I have a cold. An irrational and ridiculous retreat from relentless heat. It is one hundred and fifty-five degrees outside with a heat index of three hundred and twenty-five. I could sear a rump roast on concrete. I could sizzle bacon on the sidewalk. I think I saw a camel lumbering across the arid plain behind my house. I have a fever. I could be hallucinating. From my fevered view, all is withered, shriveled and parched. Wait, that was my reflection in the bathroom mirror.
But, alas, my pots are huddled under the shade of the patio umbrella and they are wilting. Curled around the edges. First too much sun and now not enough. Me too.
One thousand degrees, I know it is one thousand degrees outside, and here I sit shivering, tucked up in bed, wearing flannel pajama pants and socks. Socks! Oh, and a sweater. Sans make up, I sit amid piles of wadded up Kleenex, sequestered and surrounded by CD's, magazines, three novels, a stack of unfinished blog pages, my laptop, two legal pads and a pen, none of which is currently in use.
I am a melodramatic, medically challenged, meandering, malingerer.
Bedraggled. Dilapidated. Lackluster. Pallid, frail and infirm.
A limp, loose, unbecoming recluse.
I am an overly seasoned highly peppered sneeze sanctuary. Be glad you are THERE and I am HERE.
The truth is I am glad I am here. I have not had a summer cold in the past five years. An amazing record. A significant lapse in a perfect run of luck.
What I prefer to call this situation is a climatic catharsis.
A respite from reality.
A cooling off period.
A state of grace.
Coiffed in my bedhead hairdo, I melt into the malaise and it is good. Not to be perfect. Not to be even close to perfection. Rather, to meld into the mess and moan. Now, before this becomes too maudlin, even for my own taste, this is just a cold. I know that people. Akin to a stubbed toe or a pulled muscle in the total scheme of things. But...

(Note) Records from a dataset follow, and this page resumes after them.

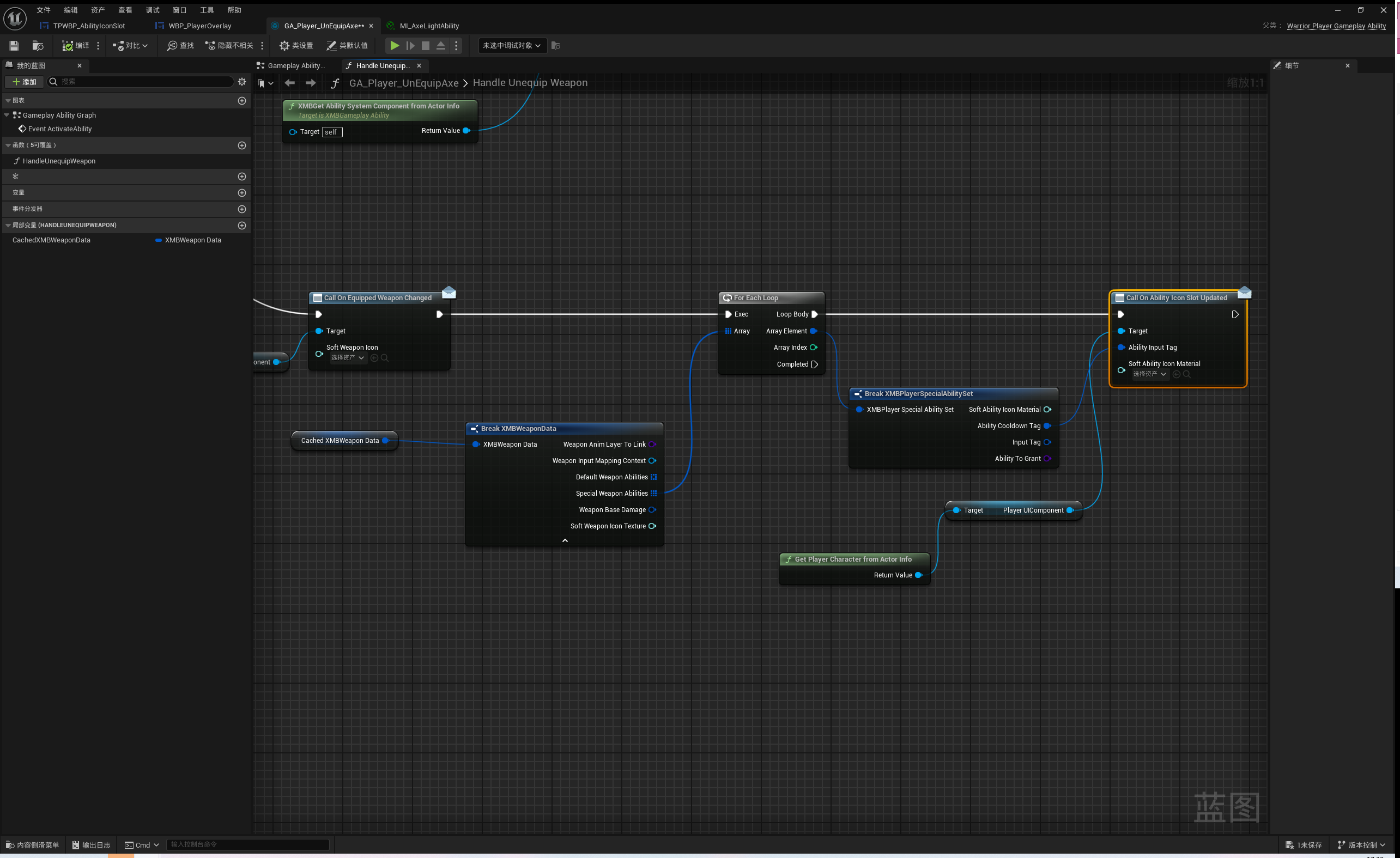Open the Diff (对比) dropdown
Image resolution: width=1400 pixels, height=858 pixels.
pos(130,45)
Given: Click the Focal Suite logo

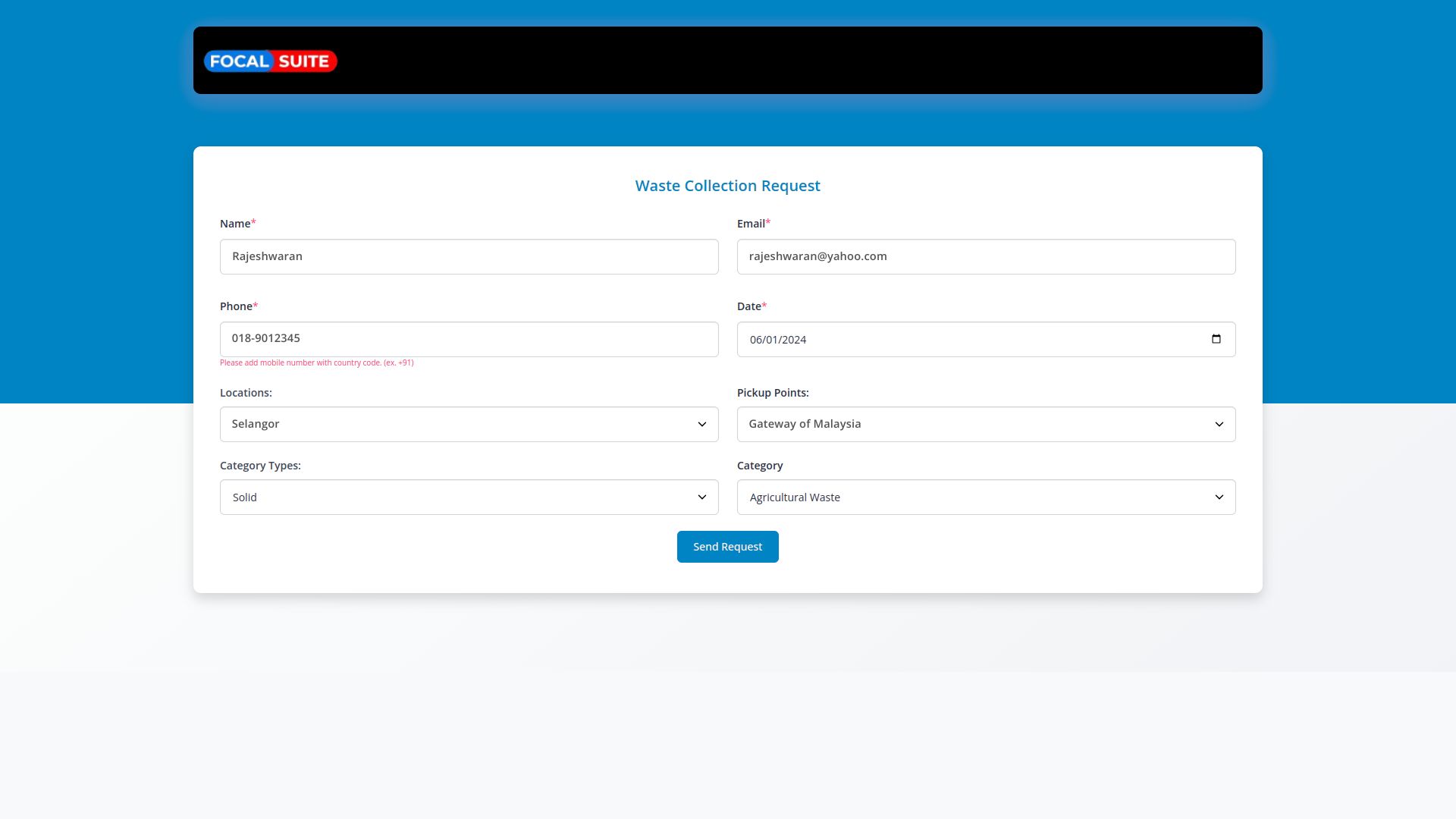Looking at the screenshot, I should coord(270,61).
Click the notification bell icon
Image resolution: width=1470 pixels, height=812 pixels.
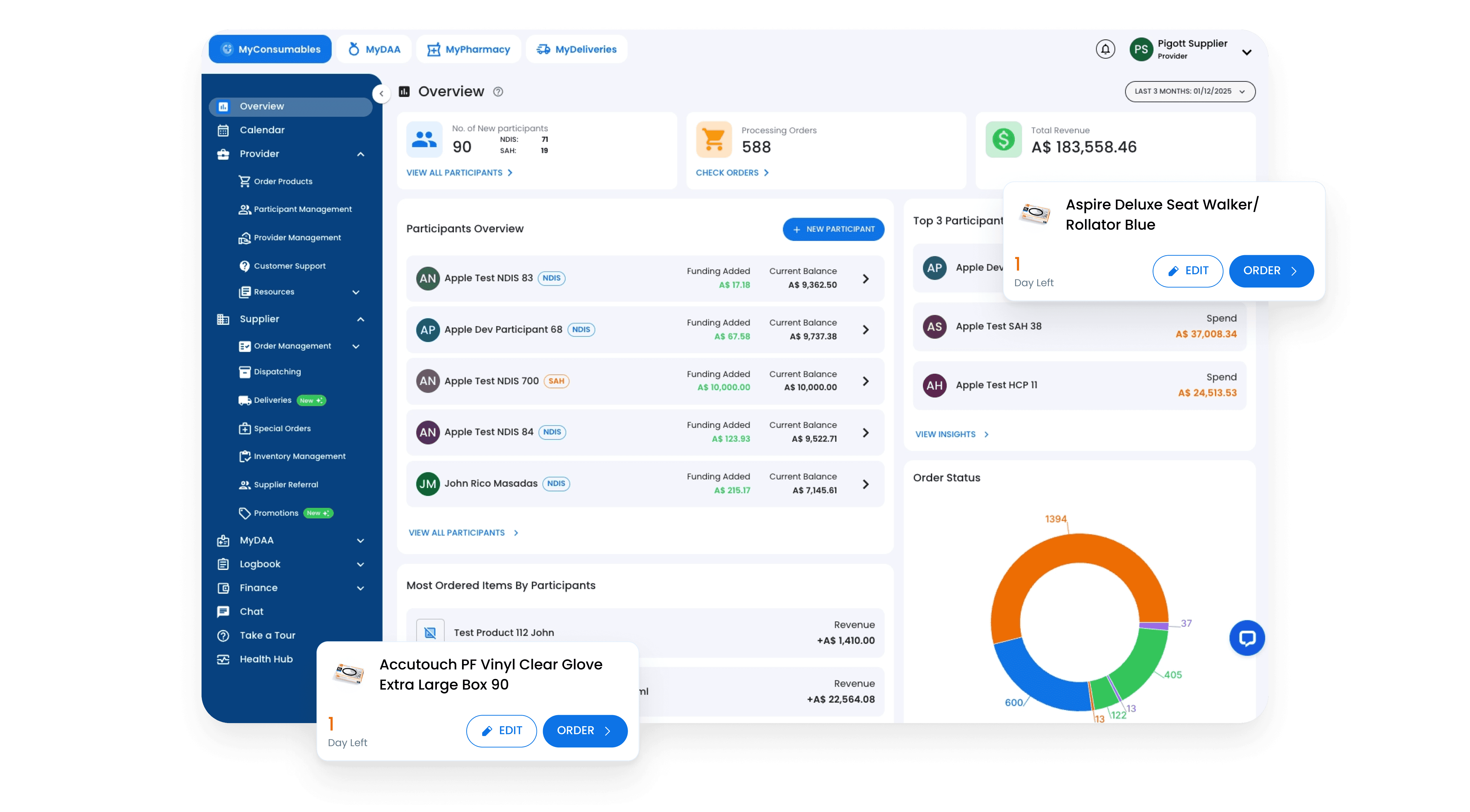1105,50

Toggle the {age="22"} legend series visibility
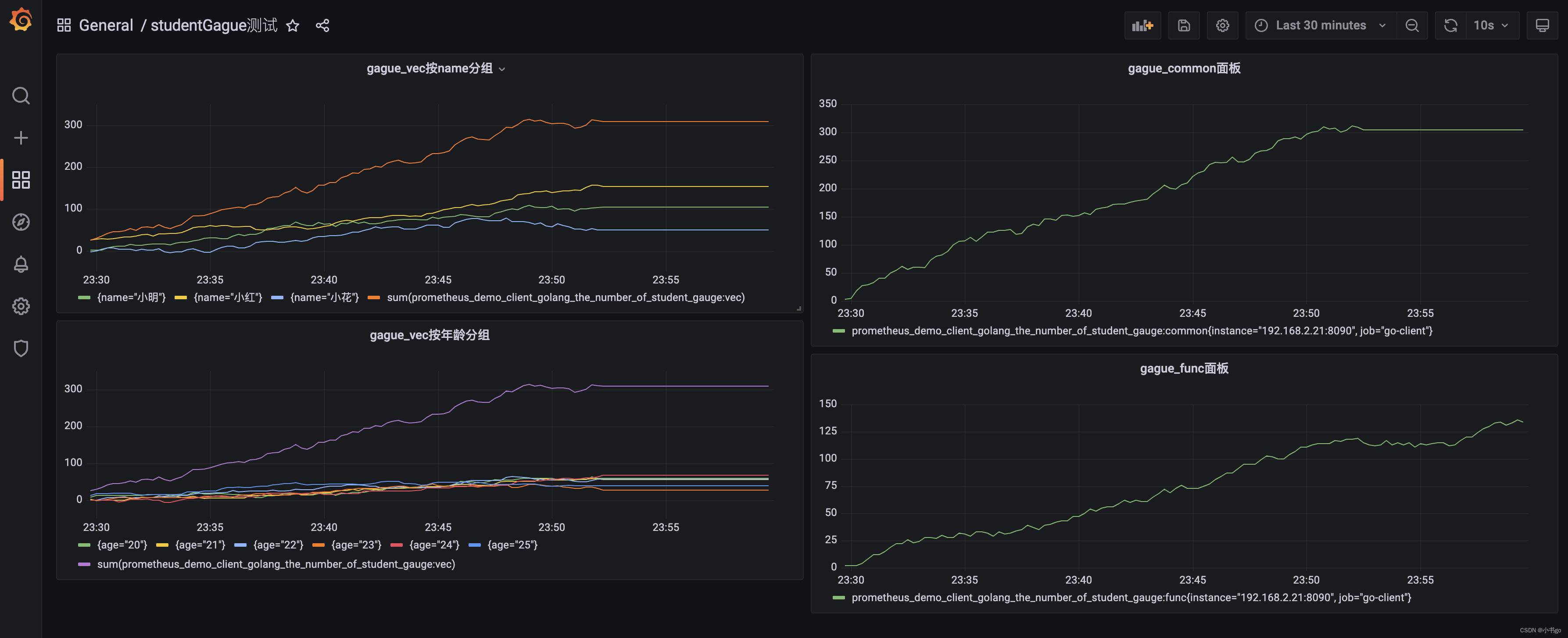[278, 545]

....there is nothing wrong with giving in. Not giving up. Just giving in. Sometimes, and I know you women out there can relate, I try to do too much. Manage too much. Care too much. Worry too much. The fact that my inner sanctum is covered in "stuff I should really be doing", tells you more about me than I actually want you to know. But it's okay, 'cause I know that you do it too. Take care of others first and lovingly accept the leftovers. Serve up the good stuff and gnaw on the charred chicken wing.
So here's the deal. Perfection doesn't exist. Anywhere. That's a good thing. Like a new car. The first dent always makes me feel better. Just a tiny ding, and I feel myself relax. Or the appearance of little crow's feet, around the eyes, a signal of aging, yes, but also a symbol of smiling. Wide-eyed foolish grins.
To seek solace is an indulgence. A soothing, selfish, effort to ease into equilibrium. To mend. To repair. Restore and refresh.
It is as simple as pressing the Pause button. For yourself. And if you cannot do it for yourself, just wait, and life will intrude and Achoo you into acceptance. Once, even, as I was barreling through town on a mission, with too much on my mind, too many places to be and too little time, a tree fell on my car. An entire tree. Out of nowhere. On a windless sky blue day. For no reasonable reason. I stopped. I had to. Tree branches riddled the roof of my Jeep. I looked up and I swear I saw a wink. A tiny, barely perceptible wink I would never have seen unless a tree stalked me.
So do yourself a favor. Cozy up and take a break. Fill a bowl with ice cream. Snuggle in with the remote and your favorite ratty old robe. Give perfect a rest. Hush. Sing yourself a lullaby.
The prodigal child in you will return,
just as sure as the weather will break...
This prodigal will return as soon as my fever breaks.